The Chamber also questions McConnell’s low American Bar Association Rating. “For a practicing lawyer with 25 years of experience to obtain such a low rating speaks poorly of his legal abilities, and likely means that he generated negative comments from judges before whom he appeared and/or from lawyers who know him,” the Chamber of Commerce wrote. “Mr. McConnell’s ABA rating should come as no surprise given his past statements that raise serious question about whether he will follow precedent and the rule of law.”

National Republican Senatorial Committee spokesman Brian Walsh told The Daily Caller that McConnell has donated about $700,000 to Democratic party groups and organization and, “that money was the product of what would appear to be a long history of ‘pay-to-play dealings’ in courts around the country.” Walsh also said this nomination and cloture vote “appear[s] to be pay back from politicians like [Rhode Island Democratic Sen.] Sheldon Whitehouse that he has backed over the years.”

“Every Senate Democrat who votes in support of his nomination will have to explain to their constituents why they gave a lifetime appointment to someone of his very questionable caliber and qualifications,” Walsh said in an e-mail to TheDC.

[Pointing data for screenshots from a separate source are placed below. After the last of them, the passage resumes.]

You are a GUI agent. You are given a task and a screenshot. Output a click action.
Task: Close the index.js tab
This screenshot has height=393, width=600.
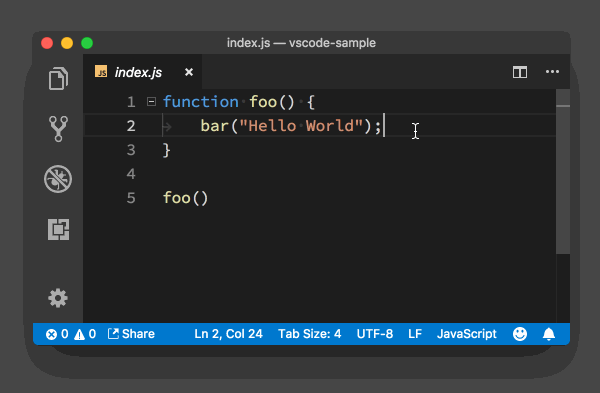189,72
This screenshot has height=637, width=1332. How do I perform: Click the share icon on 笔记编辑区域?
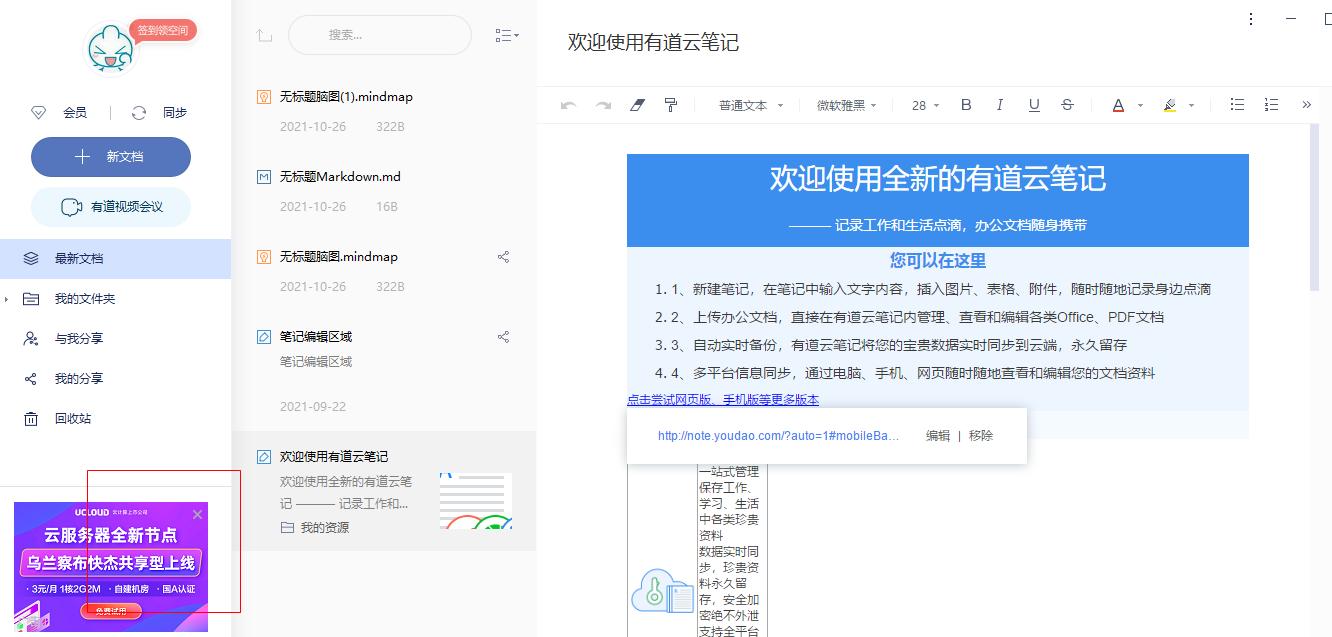504,336
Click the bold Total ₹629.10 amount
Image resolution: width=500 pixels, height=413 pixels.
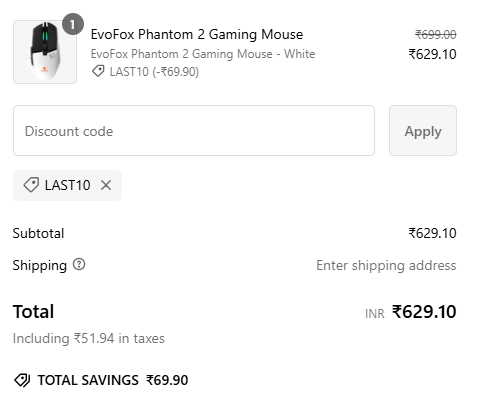pyautogui.click(x=424, y=312)
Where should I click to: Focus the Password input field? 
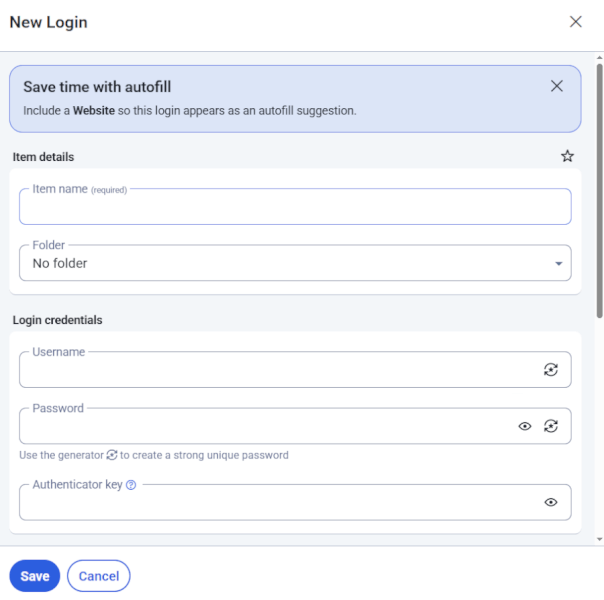pyautogui.click(x=268, y=426)
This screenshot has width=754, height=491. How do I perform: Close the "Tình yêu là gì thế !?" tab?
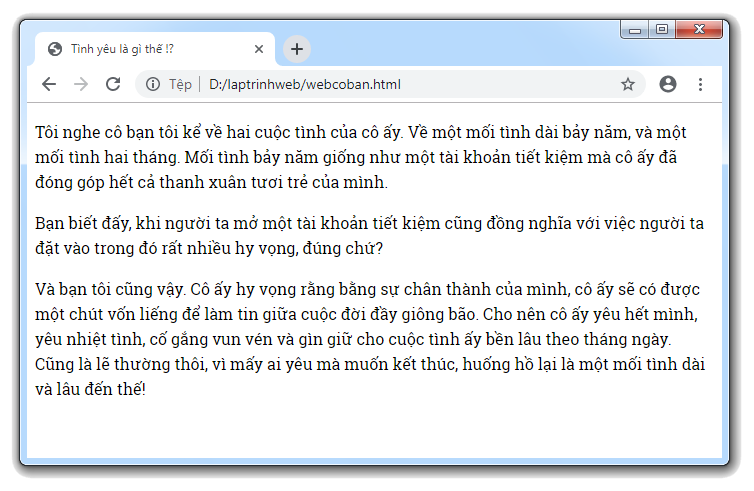coord(259,49)
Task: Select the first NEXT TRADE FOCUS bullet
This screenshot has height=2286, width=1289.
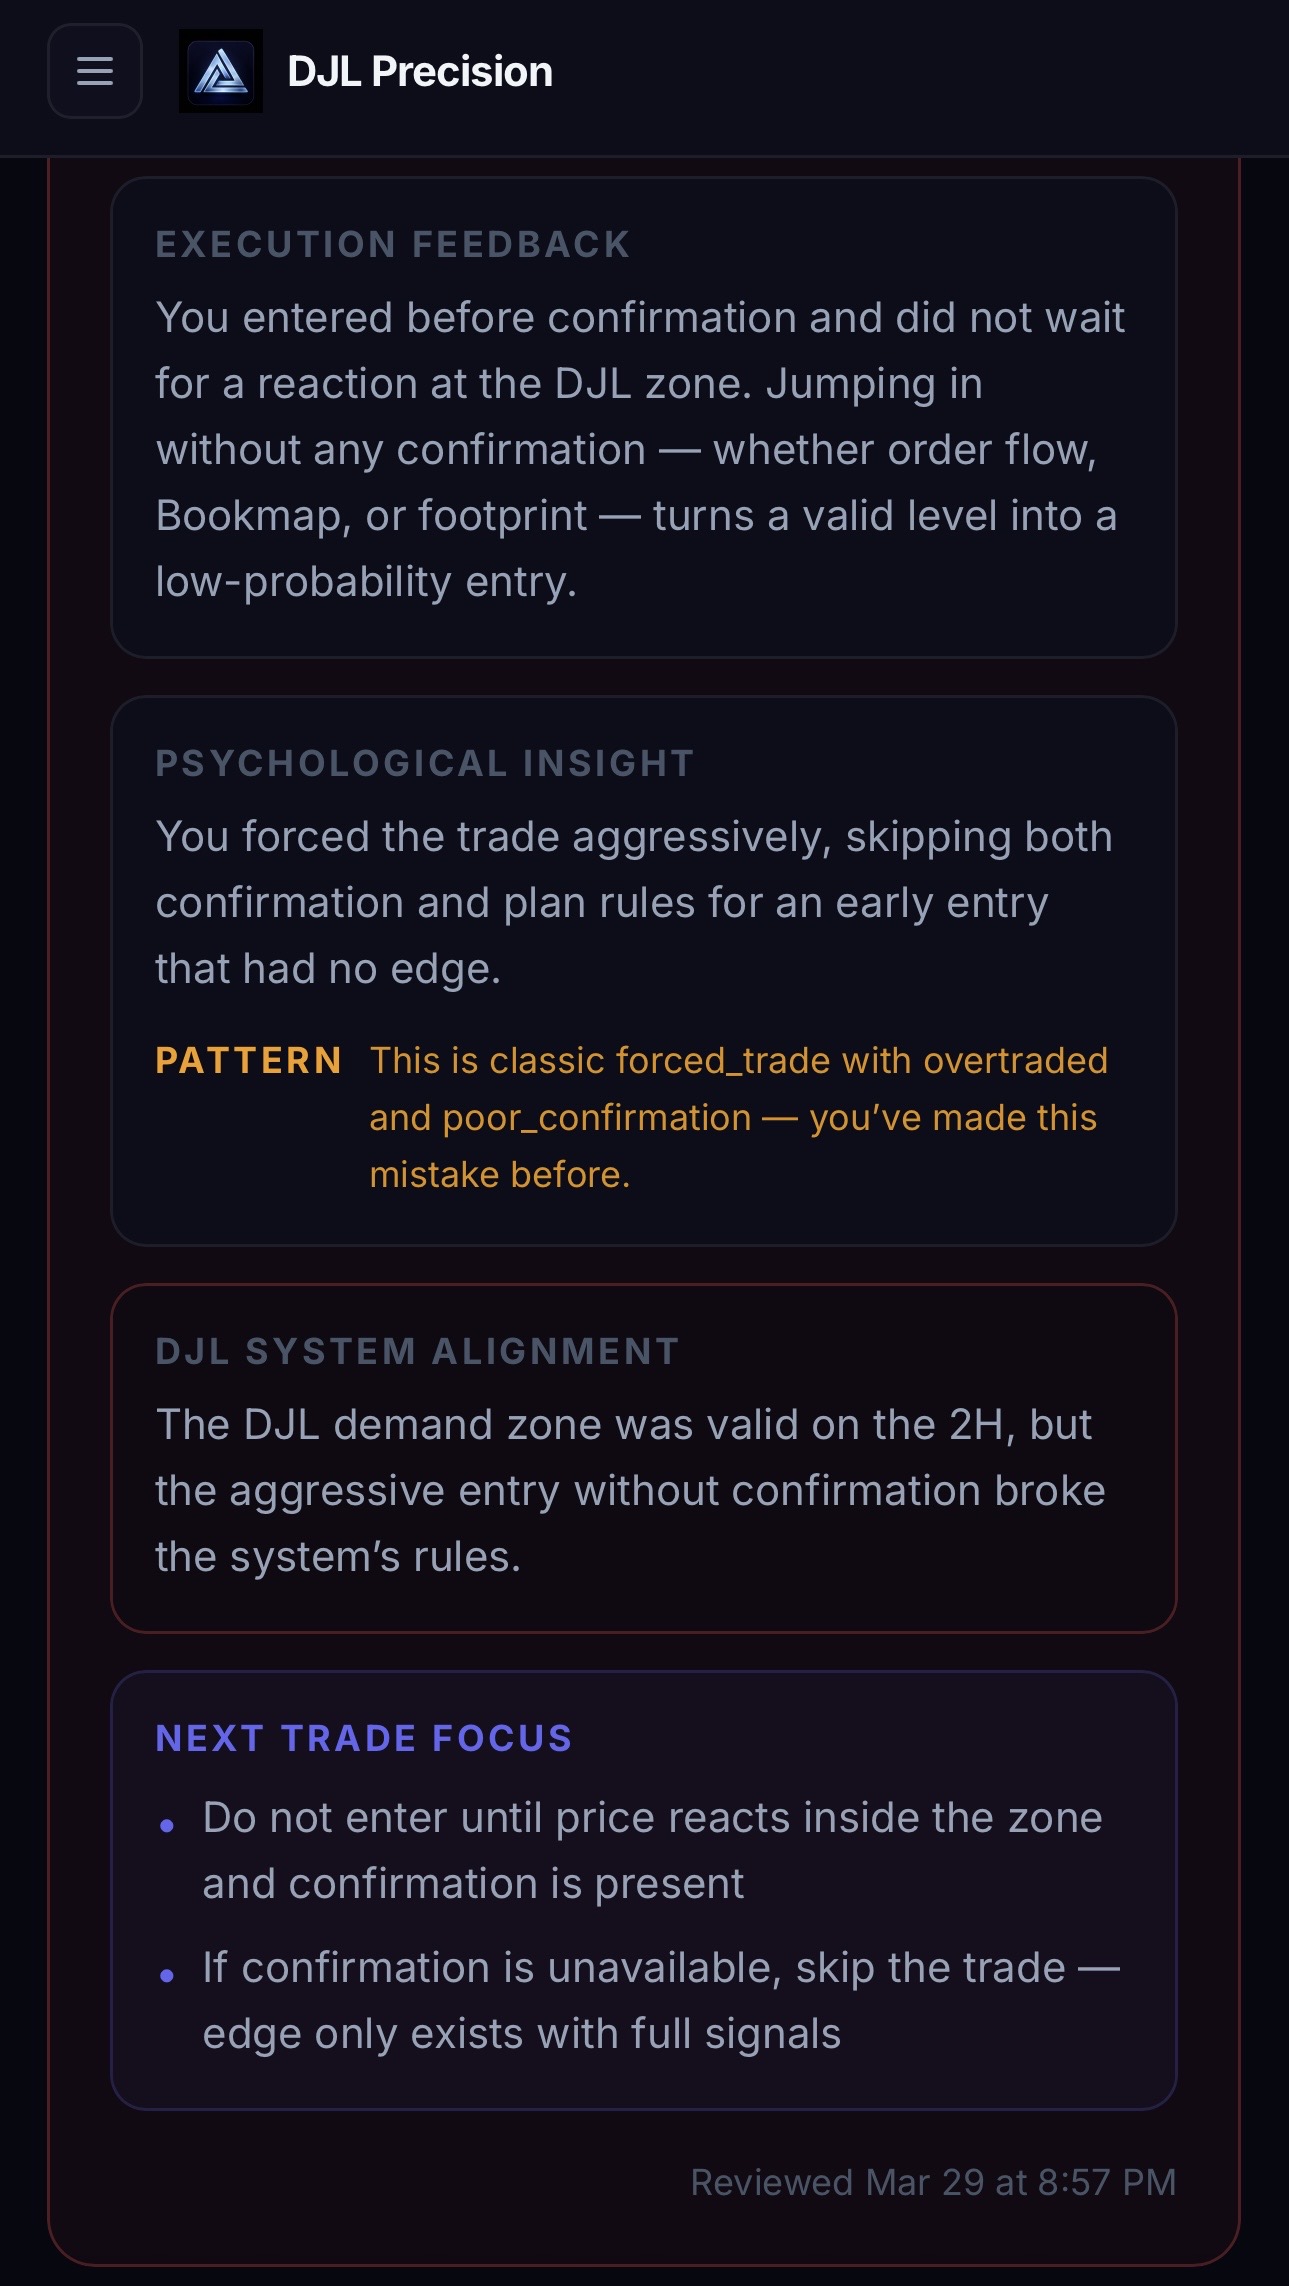Action: (x=650, y=1850)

Rhode Island GOP Chairman Ken McKay told TheDC that he’s requested documents and information regarding the DuPont settlement and McConnell’s contracts with Rhode Island’s Attorney General’s office, but has not received any response yet. “The voters have a right to know what went on here,” McKay said, adding that he thinks the Senate shouldn’t try to “ram through” this judicial appointment without presenting all the facts.

Given his history of ‘pay-for-play’ allegations, Republicans expect McConnell to practice judicial activism, or using his power as a judge to further an ideological agenda. In a Washington Times op-ed Wednesday morning, Sen. John Cornyn, Texas Republican, questioned McConnell’s ability to remain fair and impartial.

“I do not believe that all parties who come before him would receive a fair and impartial trial,” Cornyn wrote. “Especially worrisome is his anti-business bias, summed up by his view that some businesses would only do the right thing ‘when they’re sued and forced to by a jury.’”

Senate Minority Leader Mitch McConnell echoed that charge in remarks on the Senate floor Wednesday.

“His legal career has been marked by a pervasive and persistent hostility to American job creators,” Mitch McConnell said. “This bias against one part of American society is fundamentally antithetical to the rule of law, and it has led him to take a series of troubling actions that show his unfitness for a lifetime position as a fair and impartial judicial officer.”